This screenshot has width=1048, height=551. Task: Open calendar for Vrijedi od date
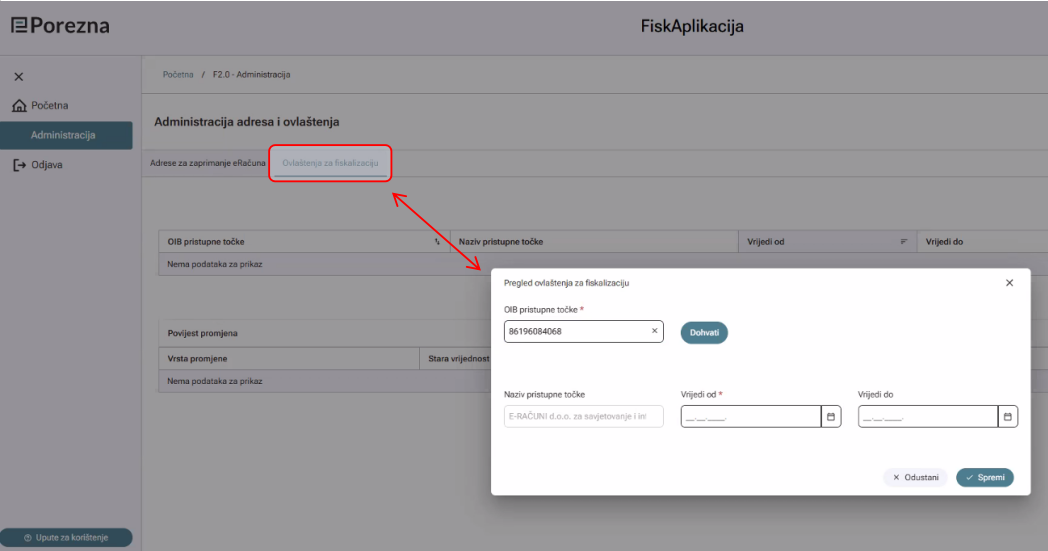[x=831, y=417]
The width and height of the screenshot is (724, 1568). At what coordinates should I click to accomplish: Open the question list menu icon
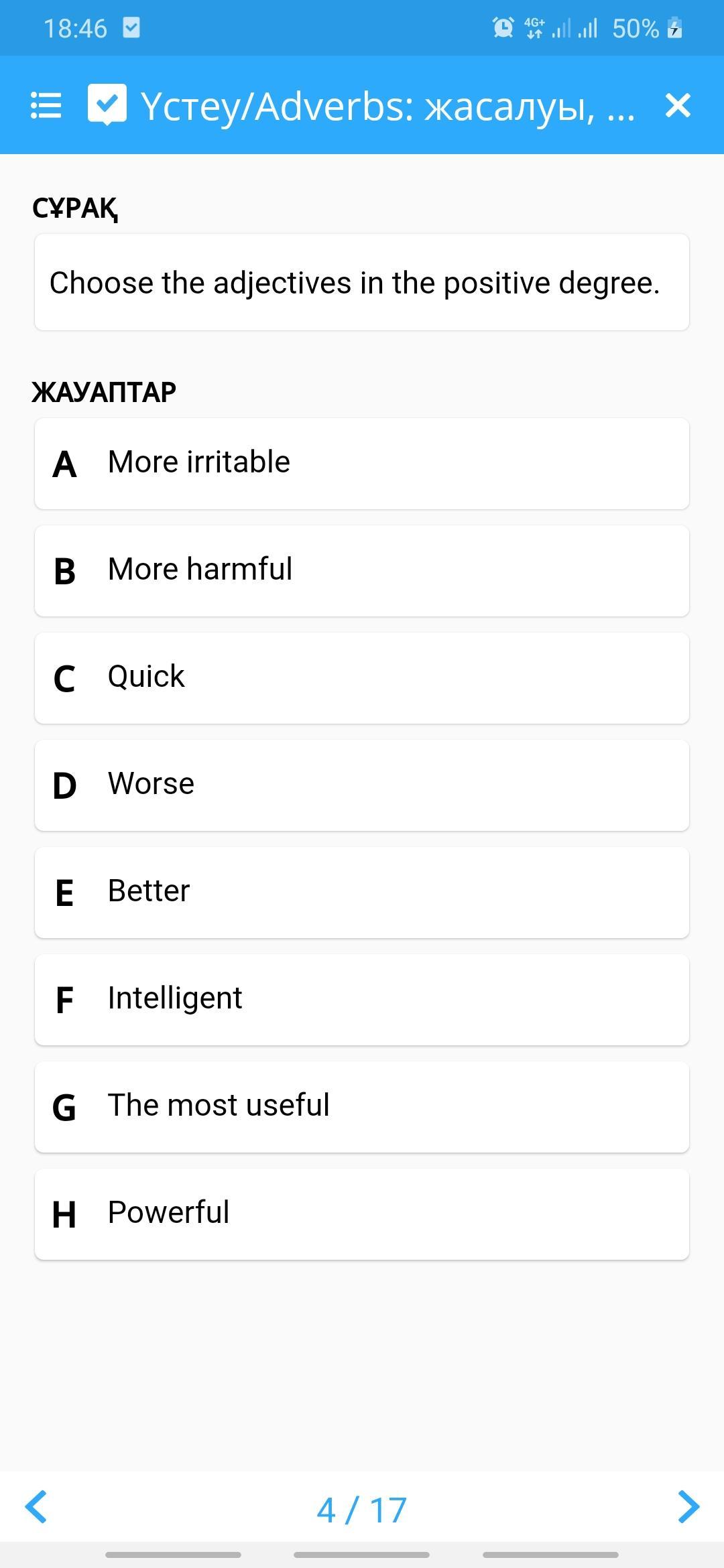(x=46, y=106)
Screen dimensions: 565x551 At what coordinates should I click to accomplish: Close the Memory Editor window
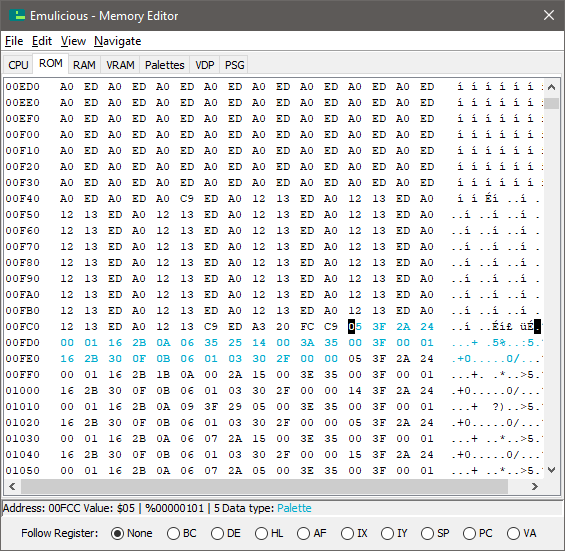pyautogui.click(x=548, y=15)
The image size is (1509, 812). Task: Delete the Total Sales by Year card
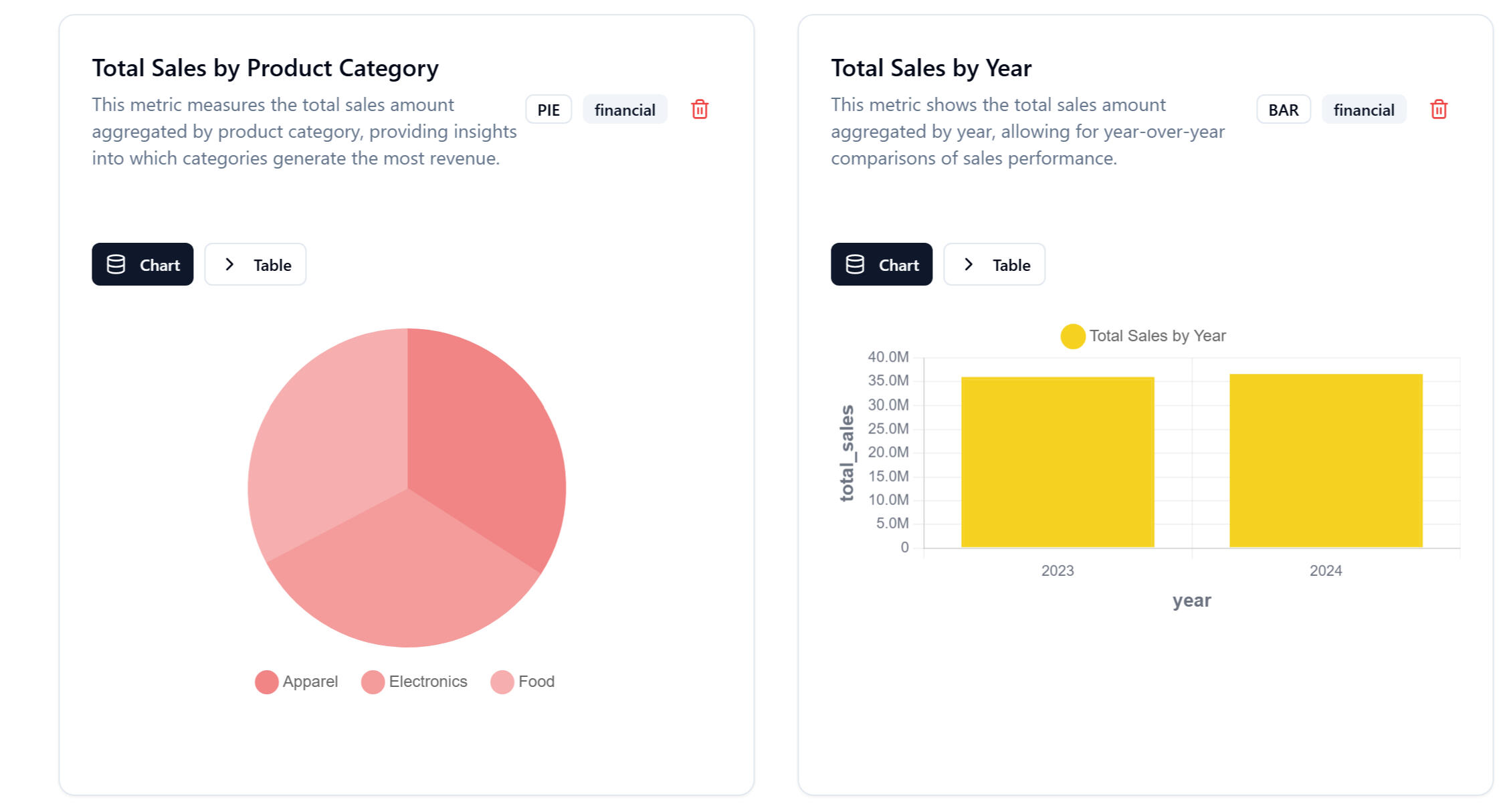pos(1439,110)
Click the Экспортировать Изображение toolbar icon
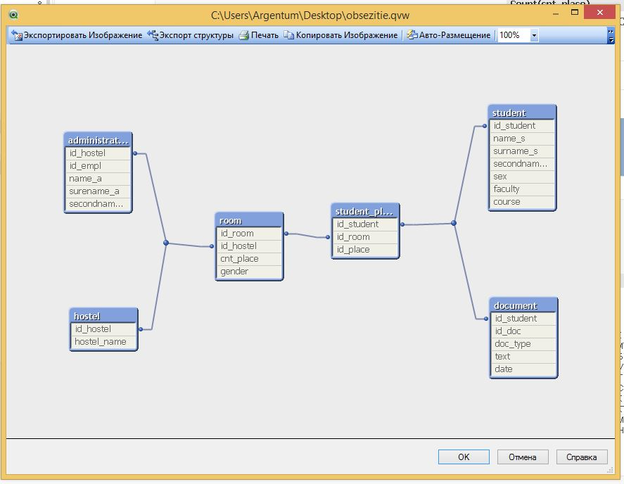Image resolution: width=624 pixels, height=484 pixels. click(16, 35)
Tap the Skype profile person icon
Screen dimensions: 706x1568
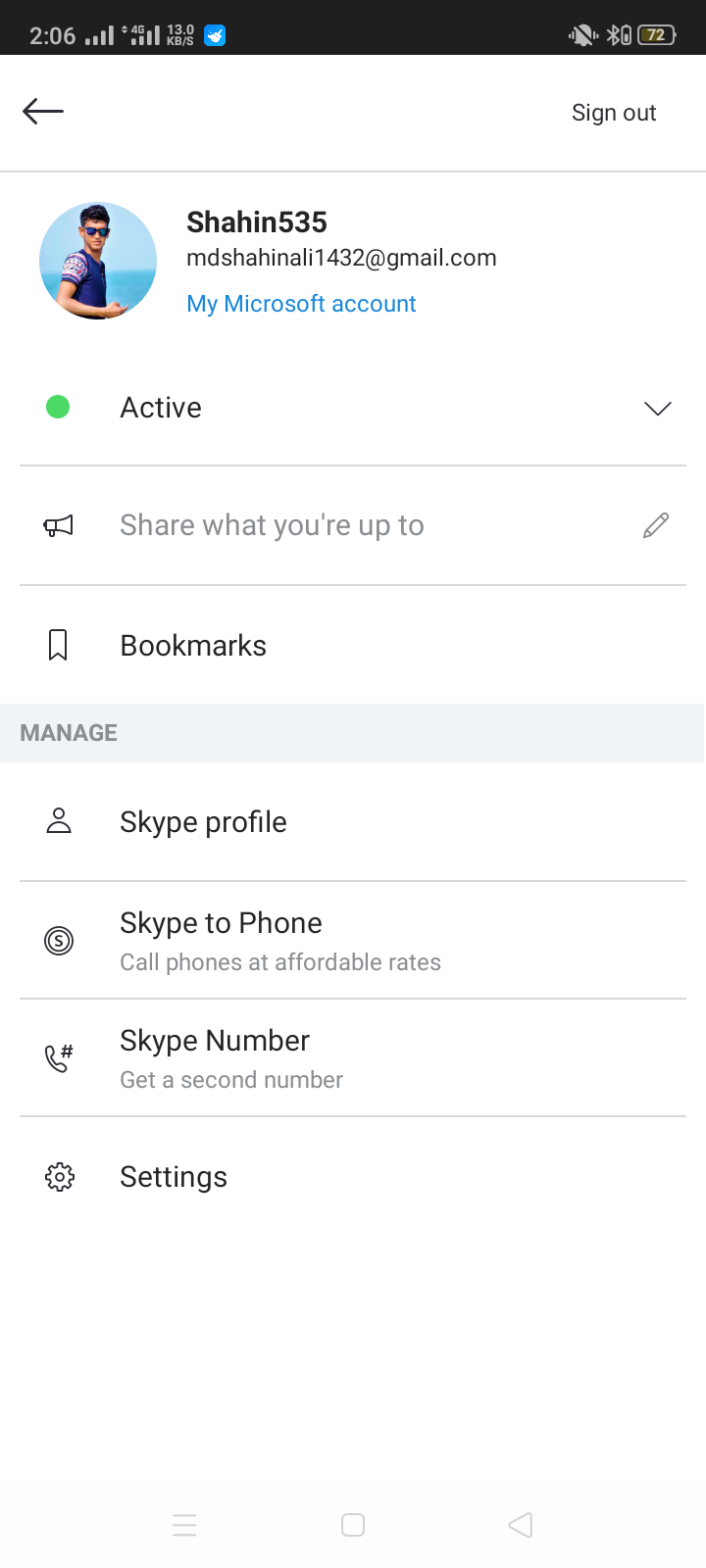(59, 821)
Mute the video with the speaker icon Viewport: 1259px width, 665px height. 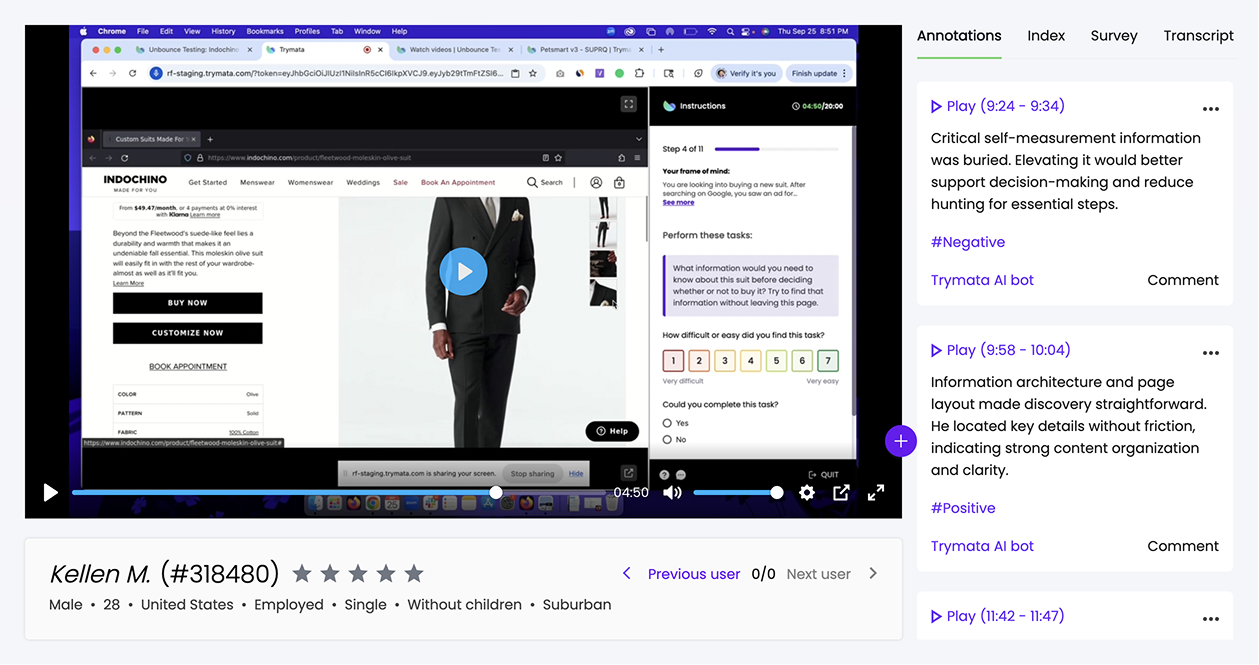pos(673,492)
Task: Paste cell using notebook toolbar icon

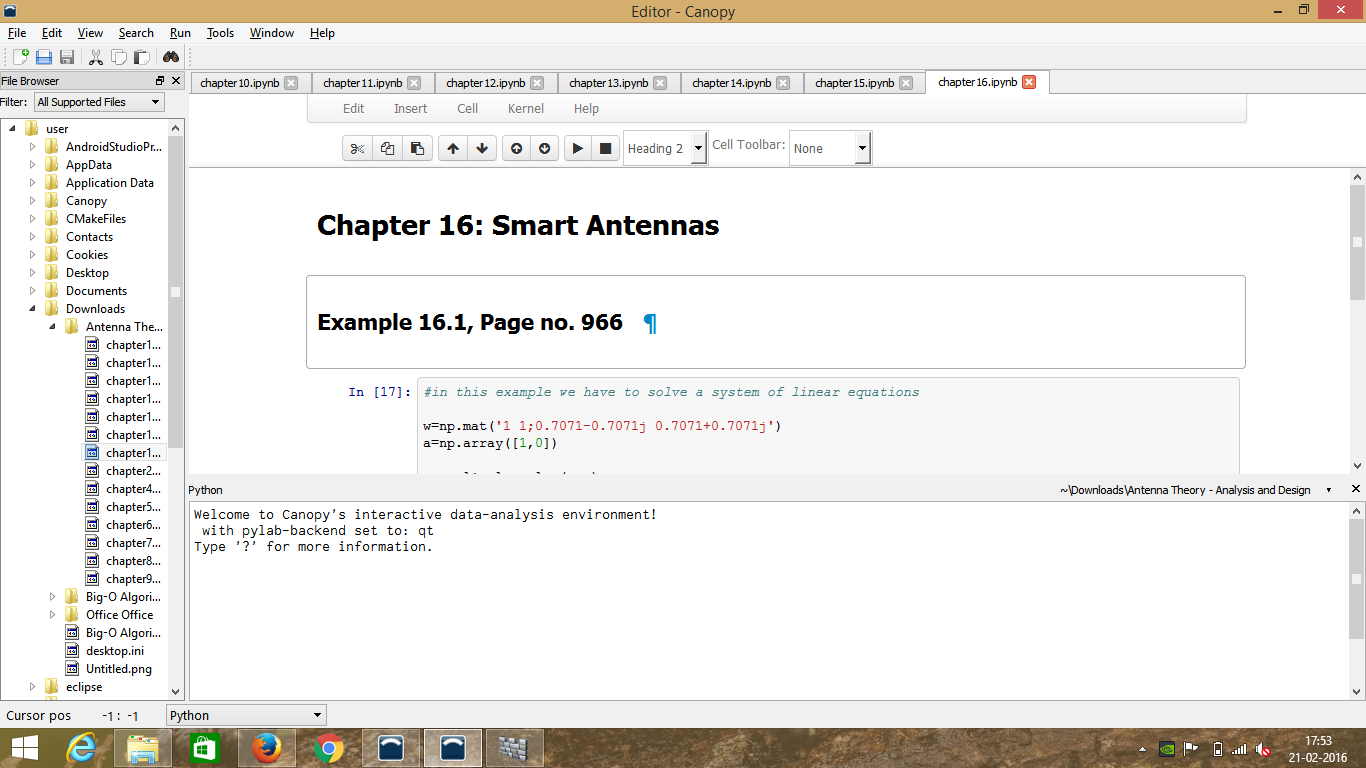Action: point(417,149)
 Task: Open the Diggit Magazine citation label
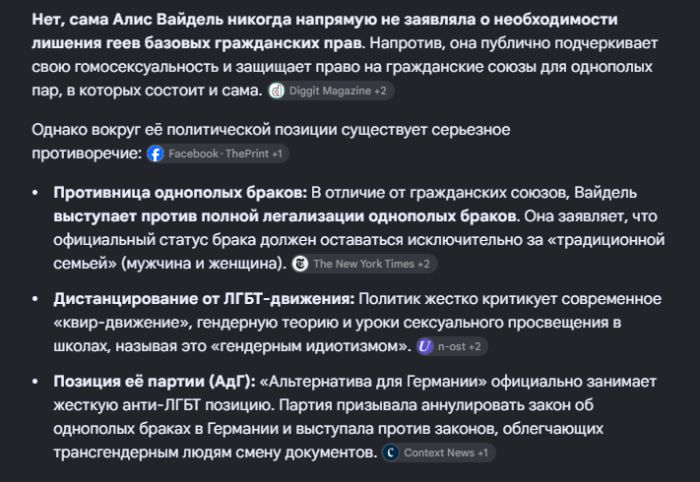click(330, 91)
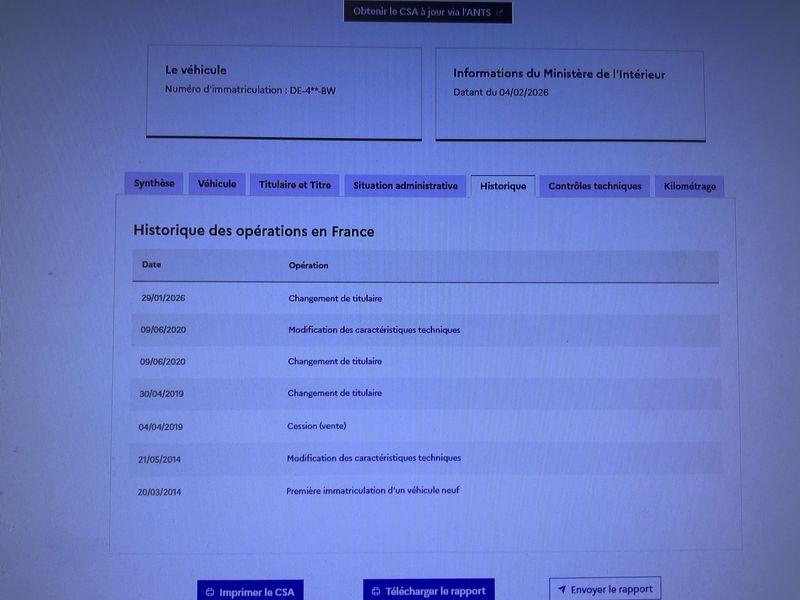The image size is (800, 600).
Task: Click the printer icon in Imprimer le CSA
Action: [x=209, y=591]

──────────

* **Try it**
Only the lines from the one with "Task: Paste cell using notebook toolbar icon" through the final line of the entries above should be transcribed, exactly and without pictures.

* **Task solution**
Task: Paste cell using notebook toolbar icon

Action: point(417,149)
 Task: Open the Diggit Magazine citation label
click(330, 91)
The image size is (800, 600).
Task: Click the printer icon in Imprimer le CSA
Action: [x=209, y=591]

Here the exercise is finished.